*Excerpted records*

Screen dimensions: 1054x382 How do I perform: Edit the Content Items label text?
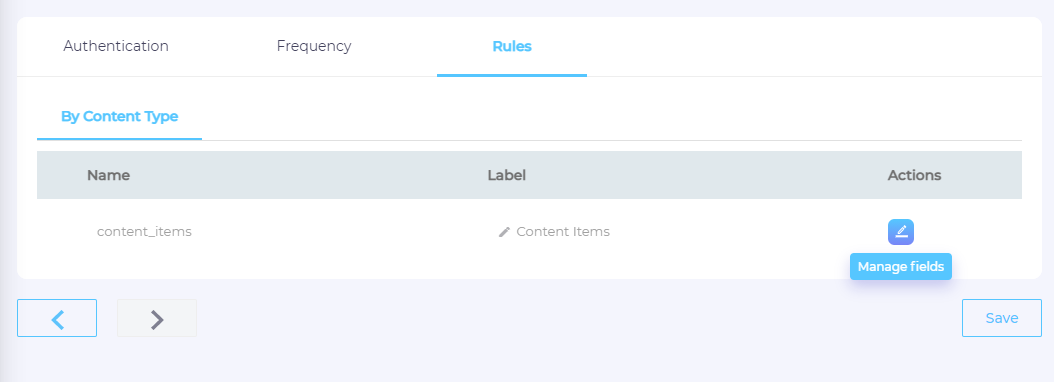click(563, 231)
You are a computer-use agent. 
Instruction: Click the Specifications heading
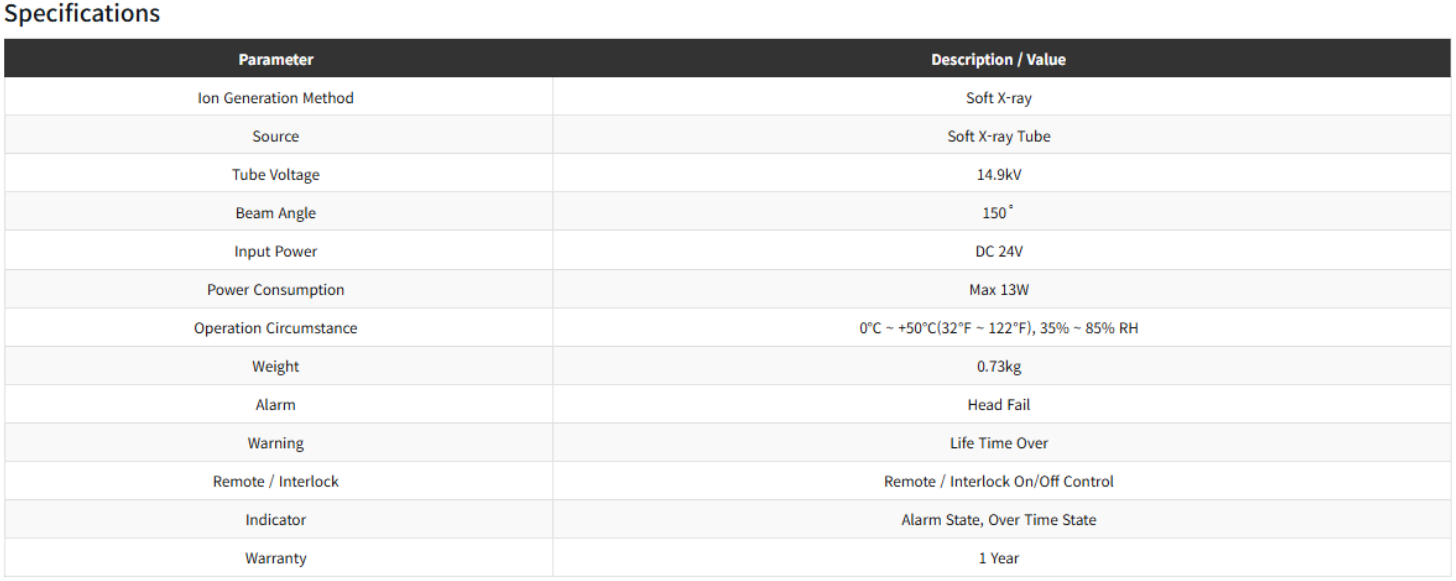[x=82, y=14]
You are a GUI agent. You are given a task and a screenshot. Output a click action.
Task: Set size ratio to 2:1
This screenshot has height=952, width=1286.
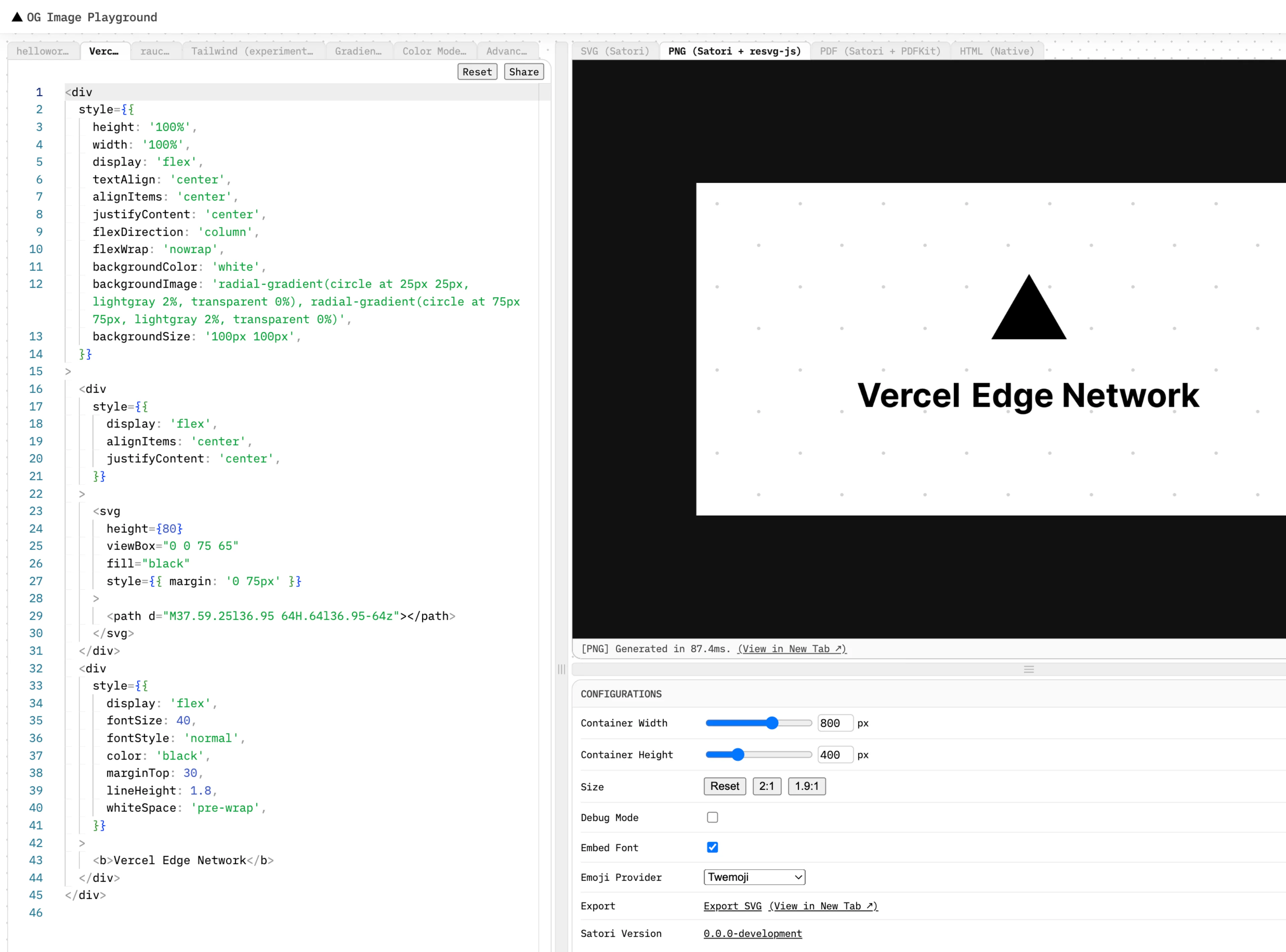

*Task details*
Revise the entries above by replacing "screenshot" with "screen capture" wherever it appears, keeping everything else the same. Leave the pictures out of your version.

*Result of the task*
Screen dimensions: 1054x382 How do I perform: Edit the Content Items label text?
click(563, 231)
You are a computer-use agent. 
Instruction: Click the Specifications heading
[x=82, y=14]
You are a GUI agent. You are given a task and a screen capture. Output a click action.
Task: Set size ratio to 2:1
This screen capture has height=952, width=1286.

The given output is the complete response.